MLS.1.b Gradient Descent in Linear Regression

Suraj J — Tue, 12 Nov 2019 06:13:28 +0000

Gradient Descent in Linear Regression

Gradient Descent is a first order optimization algorithm to find the minimum of a function.It finds the minimum (local) of a function by moving along the direction of steep descent (downwards). This helps us to update the parameters of the model (weights and bias) more accurately.

To get to the local minima we can't just go directly to the point (on a graph plot). We need to descend in smaller steps and check for minima and take another step to the direction of descent until we get our desired local minimum.

The small steps mentioned above is called as learning rate. If the learning rate is very small the precision is more but is very time consuming. And large learning rate may lead us to miss the minimum (overshooting). The theory is to use the learning rate at higher rate until the slope of curve starts to decrease ad once it starts decreasing, we start using smaller learning rates(Less time and More Precision).

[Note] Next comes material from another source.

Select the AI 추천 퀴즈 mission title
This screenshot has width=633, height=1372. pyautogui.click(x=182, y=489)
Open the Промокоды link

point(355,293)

Gradient descending over a slope

The cost function helps us to evaluate how good our model is functioning or predicting. Its a loss function. It has its own curve and parameters (weights and bias). The slope of the curve helps us to update our parameters accordingly. The less the cost more the predicted probability.

In the training phase, we are finding the y_train value to find how much is the value is deviating from the given output. Then we calculate the cost error in the given second phase by using the cost error formula.

y_train = w * xi + b
cost = (1/N) * ∑(yi − y_train)² {i from 1 to n}

for i in range(n_iters):
    #Training phase 
    y_train = np.dot(X, self.weights) + self.bias

    #Cost error calculating Phase
    cost = (1 / n_samples) * np.sum((y_train - y)**2)
    costs.append(cost)

Now we update the weights and bias to decrease our error by doing

    #Updating the weight and bias derivatives
    Delta_w = (2 / n_samples) * np.dot(X.T, (y_hat - y))
    Delta_b = (2 / n_samples) * np.sum((y_hat - y)) 

    #Updating weights
    self.weights = self.weights - learn_rate * Delta_w
    self.bias = self.bias - learn_rate * Delta_b

    # end of loop

And ploting cost function against iterations

Cost against iterations

Above given is a cost function curve against number of iterations. As number of iterations increases (steps) cost decreased drastically meaning minimum is nearby and almost became zero. We do the above updations until the error becomes negligible or minimum is reached.

Source code from Scratch

class LinearModel:
    """
    Linear Regression Model Class
    """
    def __init__(self):
        pass

    def gradient_descent(self, X, y, learn_rate=0.01, n_iters=100):
        """
        Trains a linear regression model using gradient descent
        """
        n_samples, n_features = X.shape
        self.weights = np.zeros(shape=(n_features,1))
        self.bias = 0
        self.prev_weights = []
        self.prev_bias = []
        self.X = X
        self.y = y
        costs = []

        for i in range(n_iters):
            """"
            Training Phase
            """
            y_hat = np.dot(X, self.weights) + self.bias
            """
            Cost error Phase
            """
            cost = (1 / n_samples) * np.sum((y_hat - y)**2)
            costs.append(cost)
            """
            Verbose: Description of cost at each iteration
            """
            if i % 200 == 0:
                print("Cost at iteration {0}: {1}".format(i,cost))
            """
            Updating the derivative
            """
            Delta_w = (2 / n_samples) * np.dot(X.T, (y_hat - y))
            Delta_b = (2 / n_samples) * np.sum((y_hat - y)) 

            """"
            Updating weights and bias
            """
            self.weights = self.weights - learn_rate * Delta_w
            self.bias = self.bias - learn_rate * Delta_b

            """
            Save the weights for visualisation
            """
            self.prev_weights.append(self.weights)
            self.prev_bias.append(self.bias)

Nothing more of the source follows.